The February 22 notice also states the following in terms of the requirements:
- Each company with products made from pesticide impregnated material and sold under their own company name into or within California is required to register the product(s) as a pesticide;
- The product must bear a federally approved pesticide label; DPR will assign a separate California-only registration number for purposes of tracking sales and use of the products in California;
- Each company will need to obtain at least one registration for each use category of product sold (e.g., the apparel use category includes wearable items such as jackets, shirts, hats, socks, pants, and shorts; the non-apparel use category includes non-wearable items such as bedding, tents, seat covers, chopping blocks, shower curtains, and mouse pads); and
- If items are impregnated with different pesticides or different percentages of the same pesticide, separate registrations will be required.
The requirements set forth in this notice do not apply to products that satisfy the requirements to be a treated article, including the requirement that any claims be related to protection of the article/substance itself.
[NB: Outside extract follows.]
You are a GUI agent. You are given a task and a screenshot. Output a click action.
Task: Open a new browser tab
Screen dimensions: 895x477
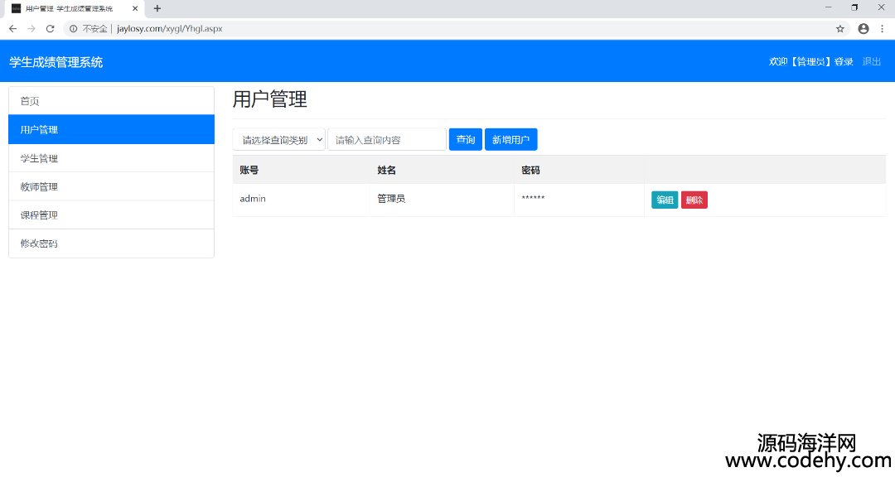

The notice applies instead to those pesticide impregnated materials that include pesticidal claims that are not limited to protection of the material. More information on the December 2015 notice is available in our blog item “California Issues Notice Requiring Registration for Products Made From Pesticide Impregnated Materials and Bearing Pesticide Claims.”
President Signs E.O. Calling For Reorganization Of The Executive Branch: President Trump on March 13, 2017, signed an E.O. requiring a program-by-program examination of federal agencies. Entitled “Comprehensive Plan for Reorganizing the Executive Branch,” the order “is intended to improve the efficiency, effectiveness, and accountability of the executive branch by directing the Director of the Office of Management and Budget (OMB) to propose a plan to reorganize governmental functions and eliminate unnecessary agencies . . . components of agencies, and agency programs.” The heads of federal agencies are given six months to submit to OMB a proposed plan to reorganize “to improve the efficiency, effectiveness, and accountability of that agency.” OMB then will have six months to prepare the overall plan for shrinking the federal government. The proposed plan must include recommendations to eliminate unnecessary agencies, components of agencies, and agency programs, and to merge functions. The proposed plan also must include recommendations for any legislation or administrative measures necessary to achieve the proposed reorganization. In developing the plan, the order requires OMB to consider several factors:
- Whether some or all of the functions of an agency or a program should remain in the federal government or would be better devolved to State or local governments or to the private sector;
- Redundancy in agency functions and programs;
- Whether the costs of continuing to operate an agency or a program are justified by the public benefits it provides; and
- The costs of shutting down or merging agencies or programs, including the costs of addressing the equities of affected agency staff.